What is the Canadian Registry?Canada is one of many countries working together on an international level to study and research Alpha-1 Antitrypsin deficiency. In line with the goals of the International Alpha-1 community, the purpose of the Canadian registry is to identify and gather information about Canadians with Alpha-1 Antitrypsin deficiency so that Canadian scientists and affected individuals alike may participate in the international effort to combat this debilitating disorder. Because Alpha-1 Antitrypsin Deficiency is an under-diagnosed disease our registry is important and one of the best opportunities doctors and scientists have to learn more about this disease. If you have been diagnosed with Alpha-1 Antitrypsin Deficiency we urge you to consider joining the Canadian Registry.
If you would like to join our registry, you will be asked to sign a consent form and a medical release of information form. We ask that either you or your doctor send these forms back to the Data Management Centre.
A four page questionnaire will be sent to the doctor or doctors familiar with your deficiency. We are looking only for a simple medical history and breathing test and other routine laboratory results. We ask that these be filled out and sent back to the Data Management Centre by fax or mail.
All information will be stored in a confidential fashion in the Canadian Registry. That means that all paper records will be stored in locked cabinets in a locked room at a secure research facility. All electronic information (stored on computer or computer diskette) will be accessible only by password. All information will remain confidential and will be reviewed only by the investigators. In the event of data sharing with the International Registry for the analysis of large amounts of shared data, all patients will be identified by code number only. Your permission to gather health information will not be considered permission to involve you unknowingly in trial research. You will be contacted to seek permission for clinical trial participation in the event of intervention trials.
You may have your name withdrawn from the Registry at any time if you so wish.
What is the International Registry?
At present time, an International Registry has been set up with approximately 3500 participants. There are several goals of this registry.
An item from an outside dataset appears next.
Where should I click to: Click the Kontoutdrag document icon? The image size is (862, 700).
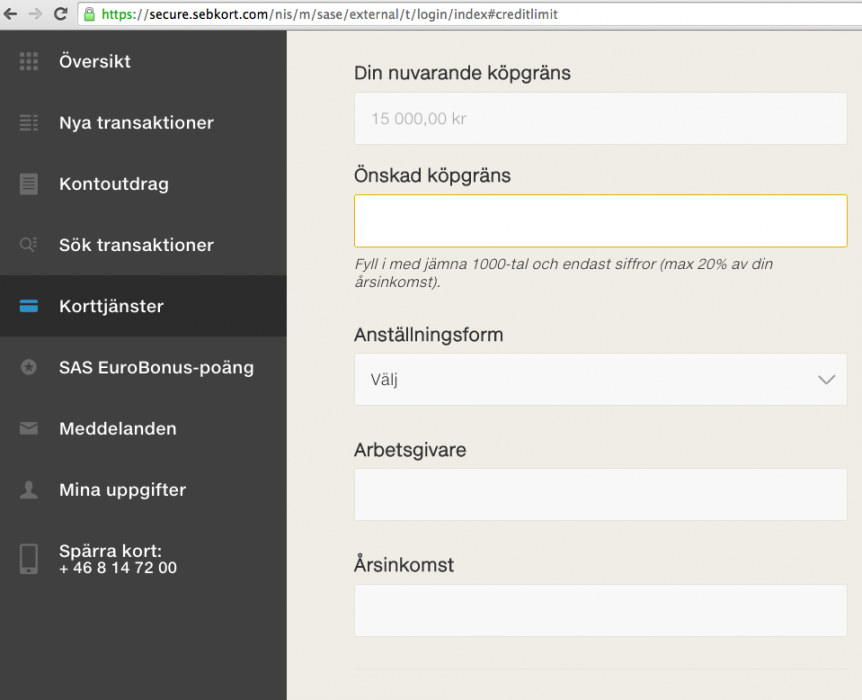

Initially, the registry will gather existing medical information about people who are deficient in the protein to understand better why some people remain healthy and free of lung disease and why some people develop emphysema. In the longer term, people who are participants in the registry may be asked if they are willing to participate in research trials that might improve our diagnosis, assessment or management of the disease. By coordinating research efforts at this international level, the registry scientists hope to make more rapid progress than individual scientists could achieve working in isolation.